So hilft das Handy im Notfall

Helfer wissen bei einem Unfall oder Notfall oft nicht, wie sie die Angehörigen des Opfers schnell telefonisch erreichen können. Jetzt gibt es nach englischem Vorbild eine Initiative, dass jeder Handybesitzer die wichtigsten Nummern als Notfall-Kontakt speichert. Manchmal kann das Leben retten.

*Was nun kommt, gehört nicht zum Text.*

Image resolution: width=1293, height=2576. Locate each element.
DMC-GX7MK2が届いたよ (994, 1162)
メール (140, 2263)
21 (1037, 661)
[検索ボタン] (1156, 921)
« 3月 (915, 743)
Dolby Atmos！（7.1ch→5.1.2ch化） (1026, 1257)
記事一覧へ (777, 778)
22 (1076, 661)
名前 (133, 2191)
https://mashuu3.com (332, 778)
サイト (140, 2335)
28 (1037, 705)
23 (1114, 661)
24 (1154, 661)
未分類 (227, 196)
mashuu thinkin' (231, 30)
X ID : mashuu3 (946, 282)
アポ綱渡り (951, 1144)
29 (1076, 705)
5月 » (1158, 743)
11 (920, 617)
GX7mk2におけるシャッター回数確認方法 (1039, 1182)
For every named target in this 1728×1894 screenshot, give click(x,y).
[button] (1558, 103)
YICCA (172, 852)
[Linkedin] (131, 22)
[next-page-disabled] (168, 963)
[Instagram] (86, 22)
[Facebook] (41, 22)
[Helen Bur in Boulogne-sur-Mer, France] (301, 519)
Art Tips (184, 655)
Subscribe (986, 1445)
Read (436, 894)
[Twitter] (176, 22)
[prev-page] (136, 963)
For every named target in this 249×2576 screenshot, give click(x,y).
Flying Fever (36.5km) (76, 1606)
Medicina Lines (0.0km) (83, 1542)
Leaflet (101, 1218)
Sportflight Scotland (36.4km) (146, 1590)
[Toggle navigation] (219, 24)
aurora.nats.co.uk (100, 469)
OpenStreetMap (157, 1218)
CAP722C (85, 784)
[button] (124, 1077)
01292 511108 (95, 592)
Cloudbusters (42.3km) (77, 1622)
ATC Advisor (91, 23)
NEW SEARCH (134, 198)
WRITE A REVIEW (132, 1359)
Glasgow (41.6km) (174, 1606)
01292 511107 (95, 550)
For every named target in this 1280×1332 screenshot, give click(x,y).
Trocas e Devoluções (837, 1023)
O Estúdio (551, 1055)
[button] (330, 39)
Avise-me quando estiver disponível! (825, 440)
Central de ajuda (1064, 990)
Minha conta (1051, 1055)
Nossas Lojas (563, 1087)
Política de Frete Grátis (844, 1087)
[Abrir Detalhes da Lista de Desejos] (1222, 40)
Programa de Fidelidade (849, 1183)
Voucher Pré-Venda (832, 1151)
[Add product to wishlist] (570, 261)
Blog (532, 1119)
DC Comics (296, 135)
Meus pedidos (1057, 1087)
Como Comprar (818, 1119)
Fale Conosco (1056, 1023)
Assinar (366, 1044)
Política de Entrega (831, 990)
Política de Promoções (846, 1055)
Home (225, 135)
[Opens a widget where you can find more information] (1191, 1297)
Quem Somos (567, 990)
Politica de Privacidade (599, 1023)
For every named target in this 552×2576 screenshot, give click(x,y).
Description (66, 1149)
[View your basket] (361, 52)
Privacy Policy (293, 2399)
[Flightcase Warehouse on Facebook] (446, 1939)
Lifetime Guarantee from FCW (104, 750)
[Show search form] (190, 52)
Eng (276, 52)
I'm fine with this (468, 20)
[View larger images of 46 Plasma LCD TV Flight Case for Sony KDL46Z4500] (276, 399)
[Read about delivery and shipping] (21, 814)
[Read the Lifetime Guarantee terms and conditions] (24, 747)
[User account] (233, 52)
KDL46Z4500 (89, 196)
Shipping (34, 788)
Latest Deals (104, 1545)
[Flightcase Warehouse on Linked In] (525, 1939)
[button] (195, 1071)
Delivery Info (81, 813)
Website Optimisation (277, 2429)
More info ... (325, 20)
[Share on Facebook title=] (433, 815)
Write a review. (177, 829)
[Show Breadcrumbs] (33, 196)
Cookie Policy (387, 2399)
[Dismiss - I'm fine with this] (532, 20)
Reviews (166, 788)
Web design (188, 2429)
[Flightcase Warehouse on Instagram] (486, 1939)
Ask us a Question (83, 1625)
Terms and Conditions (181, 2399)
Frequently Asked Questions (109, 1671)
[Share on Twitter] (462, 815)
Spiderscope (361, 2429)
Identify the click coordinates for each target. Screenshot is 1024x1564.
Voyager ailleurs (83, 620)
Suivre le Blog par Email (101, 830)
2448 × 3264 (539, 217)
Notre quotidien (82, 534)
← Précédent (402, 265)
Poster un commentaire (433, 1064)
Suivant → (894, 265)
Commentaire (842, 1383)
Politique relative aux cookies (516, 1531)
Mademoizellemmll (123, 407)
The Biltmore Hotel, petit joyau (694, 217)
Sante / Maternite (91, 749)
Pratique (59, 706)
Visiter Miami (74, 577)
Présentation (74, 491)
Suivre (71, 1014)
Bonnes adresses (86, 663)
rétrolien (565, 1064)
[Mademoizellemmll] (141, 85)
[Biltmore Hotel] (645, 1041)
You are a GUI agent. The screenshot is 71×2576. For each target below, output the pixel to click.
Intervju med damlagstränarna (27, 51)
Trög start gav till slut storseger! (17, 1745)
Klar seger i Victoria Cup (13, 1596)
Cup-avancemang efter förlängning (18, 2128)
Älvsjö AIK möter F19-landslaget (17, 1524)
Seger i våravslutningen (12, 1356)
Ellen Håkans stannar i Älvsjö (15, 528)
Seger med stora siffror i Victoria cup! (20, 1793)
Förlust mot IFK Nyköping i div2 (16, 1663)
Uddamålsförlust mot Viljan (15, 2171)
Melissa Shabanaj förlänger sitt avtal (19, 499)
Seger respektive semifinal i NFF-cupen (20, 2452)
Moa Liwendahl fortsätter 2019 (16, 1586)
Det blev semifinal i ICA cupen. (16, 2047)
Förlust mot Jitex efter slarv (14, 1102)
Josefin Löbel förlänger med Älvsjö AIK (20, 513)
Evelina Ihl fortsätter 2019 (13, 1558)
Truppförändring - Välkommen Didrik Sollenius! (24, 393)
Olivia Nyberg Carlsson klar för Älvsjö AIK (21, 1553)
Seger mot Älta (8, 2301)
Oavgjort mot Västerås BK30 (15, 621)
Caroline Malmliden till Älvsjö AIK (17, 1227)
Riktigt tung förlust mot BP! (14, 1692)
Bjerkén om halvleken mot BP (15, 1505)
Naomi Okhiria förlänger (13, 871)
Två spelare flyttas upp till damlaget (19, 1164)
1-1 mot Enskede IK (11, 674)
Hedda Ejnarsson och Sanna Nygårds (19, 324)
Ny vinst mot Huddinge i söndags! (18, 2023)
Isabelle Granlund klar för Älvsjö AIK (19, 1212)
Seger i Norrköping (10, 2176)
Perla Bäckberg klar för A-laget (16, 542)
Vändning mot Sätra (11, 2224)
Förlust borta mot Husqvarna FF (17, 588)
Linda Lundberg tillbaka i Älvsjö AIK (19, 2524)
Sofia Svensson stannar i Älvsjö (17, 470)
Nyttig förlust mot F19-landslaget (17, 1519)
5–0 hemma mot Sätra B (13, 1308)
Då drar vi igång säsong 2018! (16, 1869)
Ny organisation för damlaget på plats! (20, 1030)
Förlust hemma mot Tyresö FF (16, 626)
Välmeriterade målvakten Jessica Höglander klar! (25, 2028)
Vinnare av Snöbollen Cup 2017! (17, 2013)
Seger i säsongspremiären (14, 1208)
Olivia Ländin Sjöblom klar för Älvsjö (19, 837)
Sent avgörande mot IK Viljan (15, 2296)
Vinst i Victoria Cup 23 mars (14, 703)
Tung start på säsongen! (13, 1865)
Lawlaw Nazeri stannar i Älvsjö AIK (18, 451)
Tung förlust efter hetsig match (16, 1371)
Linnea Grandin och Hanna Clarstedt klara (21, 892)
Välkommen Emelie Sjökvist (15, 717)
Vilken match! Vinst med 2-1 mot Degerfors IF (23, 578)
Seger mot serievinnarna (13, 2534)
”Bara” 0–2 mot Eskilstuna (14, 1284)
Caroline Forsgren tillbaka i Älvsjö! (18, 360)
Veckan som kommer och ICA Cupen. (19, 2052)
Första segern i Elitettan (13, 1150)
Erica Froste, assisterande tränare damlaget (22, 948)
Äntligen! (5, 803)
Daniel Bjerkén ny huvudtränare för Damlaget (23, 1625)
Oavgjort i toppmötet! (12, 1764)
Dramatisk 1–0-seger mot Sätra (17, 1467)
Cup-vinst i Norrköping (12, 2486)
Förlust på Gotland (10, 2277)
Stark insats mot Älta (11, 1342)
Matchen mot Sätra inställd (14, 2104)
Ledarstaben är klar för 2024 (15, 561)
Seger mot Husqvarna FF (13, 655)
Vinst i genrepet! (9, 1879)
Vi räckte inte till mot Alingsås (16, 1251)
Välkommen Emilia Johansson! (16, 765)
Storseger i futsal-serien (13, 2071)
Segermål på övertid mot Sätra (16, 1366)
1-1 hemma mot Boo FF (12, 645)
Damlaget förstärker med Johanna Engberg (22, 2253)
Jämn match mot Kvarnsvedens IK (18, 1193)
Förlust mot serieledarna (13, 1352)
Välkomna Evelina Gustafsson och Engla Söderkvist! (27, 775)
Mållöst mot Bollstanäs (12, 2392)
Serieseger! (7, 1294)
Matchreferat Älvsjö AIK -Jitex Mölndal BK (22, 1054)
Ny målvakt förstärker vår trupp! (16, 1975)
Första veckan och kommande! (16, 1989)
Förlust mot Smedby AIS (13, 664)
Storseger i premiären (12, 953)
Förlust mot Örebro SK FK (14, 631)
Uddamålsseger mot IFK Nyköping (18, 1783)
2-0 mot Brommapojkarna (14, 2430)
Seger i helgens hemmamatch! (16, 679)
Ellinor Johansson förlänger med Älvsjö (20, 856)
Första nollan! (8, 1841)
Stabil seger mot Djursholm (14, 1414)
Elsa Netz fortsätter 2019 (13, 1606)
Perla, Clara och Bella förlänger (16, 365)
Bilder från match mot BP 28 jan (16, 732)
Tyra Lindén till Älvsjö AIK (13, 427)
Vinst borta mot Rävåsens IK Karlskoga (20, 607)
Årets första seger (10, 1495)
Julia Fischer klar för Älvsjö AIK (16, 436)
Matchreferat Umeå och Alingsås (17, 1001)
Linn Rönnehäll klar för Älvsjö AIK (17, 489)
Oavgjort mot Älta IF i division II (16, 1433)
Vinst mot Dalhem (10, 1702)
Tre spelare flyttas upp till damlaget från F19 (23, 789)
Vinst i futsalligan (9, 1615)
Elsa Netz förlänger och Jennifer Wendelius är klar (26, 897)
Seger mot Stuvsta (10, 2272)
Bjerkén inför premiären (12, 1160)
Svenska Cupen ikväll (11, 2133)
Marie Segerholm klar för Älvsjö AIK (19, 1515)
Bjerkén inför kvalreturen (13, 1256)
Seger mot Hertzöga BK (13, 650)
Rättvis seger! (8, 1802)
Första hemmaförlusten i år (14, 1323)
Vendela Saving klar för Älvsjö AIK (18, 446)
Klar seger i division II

Die Idee ist so gut, so überzeugend, sinnvoll und human, dass man sich wundert, wieso sie sich nicht längst bundesweit durchgesetzt hat. Wahrscheinlich weil es im Handydschungel schwierig ist, Empfehlungen auszusprechen, ohne dass am kommenden Tag eine Revision oder Überarbeitung oder Neutarifierung oder ein Call-Net- Change oder sonstwas nötig ist.

Hier aber geht es ums Elementare und um die Frage: Wie kann ich bei einem Unfall meinen Helfern helfen, dass sie sicher und schnell meine Angehörigen kontaktieren? Vielleicht kann ich selber nicht mehr sprechen, nicht mehr telefonieren, bin bewusstlos oder schwer verletzt. Wer telefoniert dann mit ihnen – und vor allem: wann?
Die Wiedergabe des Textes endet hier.